UNGA president reaffirms strong support for boosting biodiversity

UNGA president reaffirms strong support for boosting biodiversity
# 21 April 2021 05:07 (UTC +04:00)

The president of the 75th session of the UN General Assembly (UNGA), Volkan Bozkir, pledged on Tuesday that efforts must be made to make progress on the "Road to Kunming," reaffirming his strong support for boosting biodiversity, APA reports citing Xinhua.

"We must continue to make progress on the 'Road to Kunming' and the goal of a 2020 Framework on Biodiversity," the UNGA president, or the PGA, said in his remarks addressed to the high-level event of Raising Ambition for Nature, organized by the Group of Like-Minded Megadiverse Countries, a group of countries that harbor the majority of Earth's species.

The PGA said that biodiversity is very important and "the plain truth is we have not done enough to protect the environment and we need to do more," while calling for "the most pressing and urgent actions needed now for transformative change."

"Member states clearly expressed support for this in September 2020 at the UN's first Biodiversity Summit and through the Leader's Pledge that was released concurrently. This call has only been emphasized in the period since.
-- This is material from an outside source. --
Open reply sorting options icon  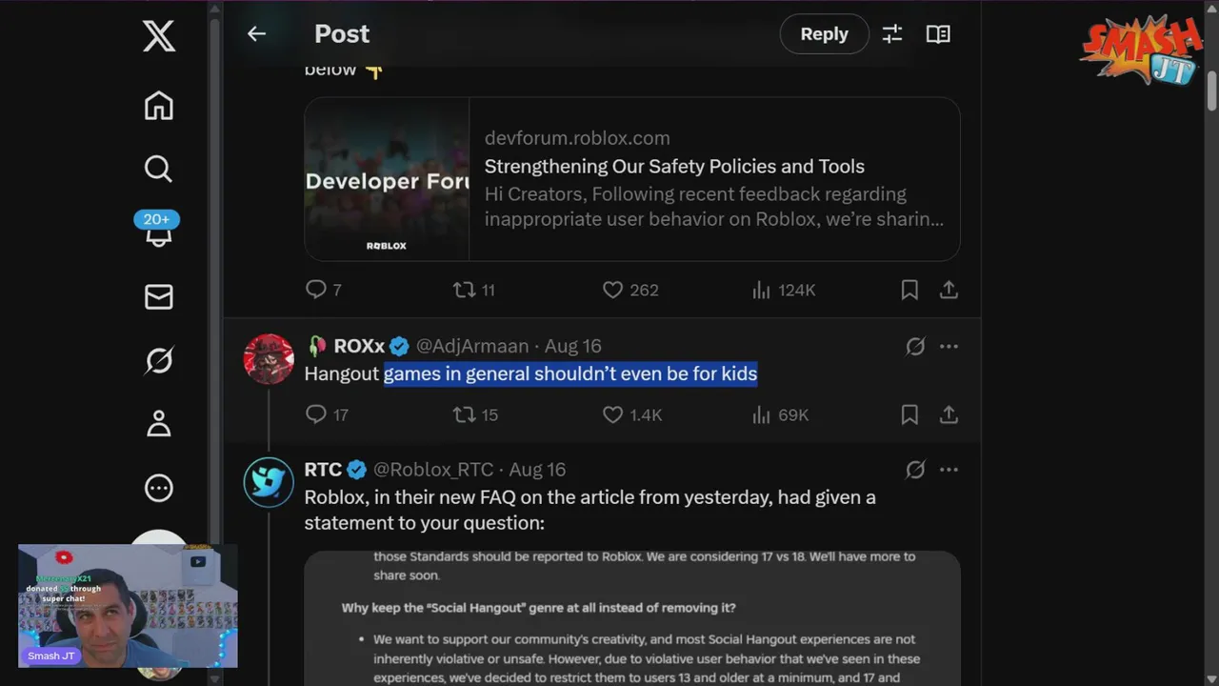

We must continue to push for action and utilize the upcoming COP-level summits on climate; biodiversity; and desertification, land degradation and drought to underscore the importance of this issue," said the UNGA president.

"All these areas are interconnected, and we cannot miss the opportunity to tie them together," he added.

The PGA also called for efforts to "utilize the opportunity presented by COVID-19 and the largest socio-economic recovery the world has ever undertaken to strengthen our relationship with the natural world."

"For all its tragedy, COVID has also opened a window of possibility in the public and political spheres and given us the chance to push for transformational change. Let us use this and ensure that our recovery efforts are guided by the goals and targets of the 2030 Agenda, and help protect both 'life on land' and 'life below water,'" he stressed.

"We must undertake broad efforts to raise awareness of this issue. While each of us here is aware of the interconnected nature of these issues, most people have little knowledge of zoonotic diseases, or extinction rates, or of the linkages between climate, desertification, and biodiversity," said the PGA, noting that "this is an oversight that will harm our progress."

"Biodiversity loss and the loss of ecosystems are not merely environmental issues; these losses affect our health, our wealth, and our resilience. Some estimates put the value of ecosystem services at more than 33 trillion U.S. dollars. Clearly, we must move to tackle these issues together, and everyone must understand why," said the UNGA president.

The UN Convention on Biological Diversity said in a March statement that COP15, the biggest biodiversity summit in a decade originally scheduled to take place on Oct. 15-28, 2020 in Kunming, China, had been moved to October this year due to delays related to the coronavirus pandemic.

Countries are expected to reach an agreement over targets to protect the natural world, including proposals to conserve 30 percent of the world's oceans and land by 2030, introduce controls on invasive species and reduce plastics pollution.